> **Material provided**:
■ ■ ■

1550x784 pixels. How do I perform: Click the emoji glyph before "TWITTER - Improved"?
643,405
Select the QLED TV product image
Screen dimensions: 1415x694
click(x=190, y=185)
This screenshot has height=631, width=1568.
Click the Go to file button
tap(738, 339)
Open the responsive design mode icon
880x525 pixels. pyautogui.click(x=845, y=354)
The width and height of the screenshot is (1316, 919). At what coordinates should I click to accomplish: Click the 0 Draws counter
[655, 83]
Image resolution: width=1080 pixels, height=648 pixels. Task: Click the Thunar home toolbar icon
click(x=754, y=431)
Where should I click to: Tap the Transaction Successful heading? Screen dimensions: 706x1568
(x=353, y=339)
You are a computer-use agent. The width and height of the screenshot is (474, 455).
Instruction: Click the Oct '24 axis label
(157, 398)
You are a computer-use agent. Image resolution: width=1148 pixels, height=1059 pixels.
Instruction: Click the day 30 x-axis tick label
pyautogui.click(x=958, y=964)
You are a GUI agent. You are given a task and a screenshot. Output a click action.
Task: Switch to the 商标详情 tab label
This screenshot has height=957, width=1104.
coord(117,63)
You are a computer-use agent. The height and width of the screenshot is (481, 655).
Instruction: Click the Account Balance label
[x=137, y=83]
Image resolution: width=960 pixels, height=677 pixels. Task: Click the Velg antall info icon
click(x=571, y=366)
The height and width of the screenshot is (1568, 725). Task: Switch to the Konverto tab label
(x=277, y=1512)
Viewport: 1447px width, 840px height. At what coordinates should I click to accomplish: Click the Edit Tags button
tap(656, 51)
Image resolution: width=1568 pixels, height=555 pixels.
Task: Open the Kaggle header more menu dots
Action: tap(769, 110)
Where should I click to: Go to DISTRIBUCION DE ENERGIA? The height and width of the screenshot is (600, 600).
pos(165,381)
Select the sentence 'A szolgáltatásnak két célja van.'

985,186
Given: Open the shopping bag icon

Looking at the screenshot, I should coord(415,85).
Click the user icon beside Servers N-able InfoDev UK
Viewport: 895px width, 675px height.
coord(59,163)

■ ■ ■

> **What you need to do**: Scan the material above for the string "computer" and copy every line that has it.

> **Response**:
You are a computer-use agent. The width and height of the screenshot is (474, 455).
You are a computer-use agent. Image resolution: width=1148 pixels, height=1059 pixels.
You are a computer-use agent. The height and width of the screenshot is (481, 655).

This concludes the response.